Ces partisans d’une Grande Inde hindoue qui adoraient le Führer

Le Generalfeldmarschall Rommel visitant une unité de la « Légion indienne » sous commandement SS, France, mur de l’Atlantique, 10 février 1944 (Source : Archives fédérales allemandes, image 101I-263-1598-04)
Le Generalfeldmarschall Rommel visitant une unité de la « Légion indienne » sous commandement SS, France, mur de l’Atlantique,
10 février 1944 (Source : Archives fédérales allemandes, image 101I-263-1598-04)

Le terme hindutva fut rendu populaire en 1923 par V. D. Savarkar qui considérait tout le subcontinent indien, Akhand Bharat, comme la terre des hindous. Son nationalisme hindou « acceptait en son sein les fidèles de toutes les religions indiennes, y compris le bouddhisme, le jainisme et le sikhisme, mais excluait les adhérents de ‘religions étrangères’ comme l’islam, le christianisme, le judaïsme ou le zoroastrisme. » (14) Dans sa conception, « est hindou celui qui considère l’Inde comme sa mère-patrie et comme terre sainte ». (15)

Cela pourrait bien inclure le dalaï-lama qui confie aux lecteurs de son autobiographie que, lors de son premier voyage en Inde, il avait au fond de lui « le sentiment d’être de retour » dans sa « patrie spirituelle », et qui souligne encore que pour « nous autres Tibétains, l’Inde est Aryabhumi, la Terre Sainte. » (16)
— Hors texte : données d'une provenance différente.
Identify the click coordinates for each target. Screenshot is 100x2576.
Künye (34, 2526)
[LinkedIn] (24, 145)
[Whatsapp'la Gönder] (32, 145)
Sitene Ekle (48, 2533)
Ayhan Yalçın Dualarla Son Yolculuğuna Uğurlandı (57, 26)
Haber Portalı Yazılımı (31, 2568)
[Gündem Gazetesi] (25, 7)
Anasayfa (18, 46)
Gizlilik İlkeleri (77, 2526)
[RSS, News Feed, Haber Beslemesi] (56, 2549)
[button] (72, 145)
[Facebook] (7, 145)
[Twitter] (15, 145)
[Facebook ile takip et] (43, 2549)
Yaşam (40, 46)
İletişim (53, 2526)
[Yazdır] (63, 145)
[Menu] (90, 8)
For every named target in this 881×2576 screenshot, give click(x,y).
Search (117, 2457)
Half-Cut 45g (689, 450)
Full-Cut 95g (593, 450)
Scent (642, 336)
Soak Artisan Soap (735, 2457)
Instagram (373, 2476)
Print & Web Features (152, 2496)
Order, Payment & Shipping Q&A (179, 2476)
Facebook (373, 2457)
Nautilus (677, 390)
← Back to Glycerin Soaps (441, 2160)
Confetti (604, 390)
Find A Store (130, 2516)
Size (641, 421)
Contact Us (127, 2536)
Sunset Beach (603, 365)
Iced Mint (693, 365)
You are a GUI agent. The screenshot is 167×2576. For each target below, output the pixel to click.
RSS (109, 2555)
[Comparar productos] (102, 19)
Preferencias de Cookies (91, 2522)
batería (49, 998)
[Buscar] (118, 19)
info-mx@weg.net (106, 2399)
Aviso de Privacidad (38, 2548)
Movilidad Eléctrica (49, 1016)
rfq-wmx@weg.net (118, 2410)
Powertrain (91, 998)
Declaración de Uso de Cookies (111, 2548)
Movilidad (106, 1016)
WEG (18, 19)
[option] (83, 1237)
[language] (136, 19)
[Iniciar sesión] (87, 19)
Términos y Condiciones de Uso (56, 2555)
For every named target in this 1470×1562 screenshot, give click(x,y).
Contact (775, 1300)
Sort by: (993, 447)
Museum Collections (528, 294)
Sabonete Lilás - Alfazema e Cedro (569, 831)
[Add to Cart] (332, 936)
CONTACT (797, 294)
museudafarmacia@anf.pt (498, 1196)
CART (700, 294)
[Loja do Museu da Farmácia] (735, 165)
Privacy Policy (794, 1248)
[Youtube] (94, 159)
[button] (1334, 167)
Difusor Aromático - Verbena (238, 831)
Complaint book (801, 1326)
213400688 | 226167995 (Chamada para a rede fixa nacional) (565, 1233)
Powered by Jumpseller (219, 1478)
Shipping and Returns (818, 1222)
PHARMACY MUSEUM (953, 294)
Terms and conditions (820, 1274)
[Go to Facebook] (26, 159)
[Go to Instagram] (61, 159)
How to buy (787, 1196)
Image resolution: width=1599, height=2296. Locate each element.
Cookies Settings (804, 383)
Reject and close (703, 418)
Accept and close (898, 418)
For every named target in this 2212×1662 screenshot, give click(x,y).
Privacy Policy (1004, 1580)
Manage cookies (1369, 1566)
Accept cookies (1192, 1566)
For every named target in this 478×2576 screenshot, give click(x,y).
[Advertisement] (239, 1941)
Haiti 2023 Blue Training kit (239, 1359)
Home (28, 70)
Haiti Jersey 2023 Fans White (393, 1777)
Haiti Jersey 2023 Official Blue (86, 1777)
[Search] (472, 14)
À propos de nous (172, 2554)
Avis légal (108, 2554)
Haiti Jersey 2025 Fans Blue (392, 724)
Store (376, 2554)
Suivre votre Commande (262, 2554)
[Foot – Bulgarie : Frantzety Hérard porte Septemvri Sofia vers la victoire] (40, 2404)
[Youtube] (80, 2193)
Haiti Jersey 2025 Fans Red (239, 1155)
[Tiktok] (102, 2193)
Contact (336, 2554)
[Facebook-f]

L’autre frère Savarkar, G. D. Savarkar, un co-fondateur du RSS, définit les grandes lignes de l’idéologie nationale-hindouiste dans un essai sur le nationalisme, ultérieurement traduit et publié (dans une version abrégée) par le dirigeant nationaliste Golwalkar en 1938 sous le titre We, and our Nationhood, Defined. Il s’agit d’un ouvrage qui « heurte à tel point les sensibilités post-hitlériennes » que même le Sangh Parivar s’est senti obligé de s’en distancier. (17) C’est d’ailleurs ce même G. D. Savarkar qui a écrit la préface d’un livre de Savitri Devi alias Maximine Portaz, une Française née à Lyon, « convertie au paganisme aryen dans les années 1920, partisane de l’indépendance de l’Inde, puis finalement propagandiste après-guerre d'un néonazisme mêlé d’hindouisme. » (18)

« Plusieurs des figures les plus éminentes du RSS admiraient profondément le fascisme et le nazisme » peut-on lire dans un article de l’International Business Times accessible sur Internet. La fascination qu’ils éprouvaient à l’égard de l’Allemagne et de l’Italie n’était due qu’en partie au fait que le mouvement anticolonial indien et les pays du fascisme partageaient un ennemi commun : l’Empire britannique.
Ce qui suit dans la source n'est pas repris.